> **What is expected**
Output the data below in full, byte for byte. Nothing may differ.

====== Dataset records

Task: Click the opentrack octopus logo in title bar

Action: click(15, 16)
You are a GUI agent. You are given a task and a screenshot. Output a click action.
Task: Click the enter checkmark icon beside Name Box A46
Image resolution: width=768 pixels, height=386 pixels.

============

> **Your solution**
Task: Click the opentrack octopus logo in title bar

Action: click(15, 16)
You are a GUI agent. You are given a task and a screenshot. Output a click action.
Task: Click the enter checkmark icon beside Name Box A46
Image resolution: width=768 pixels, height=386 pixels.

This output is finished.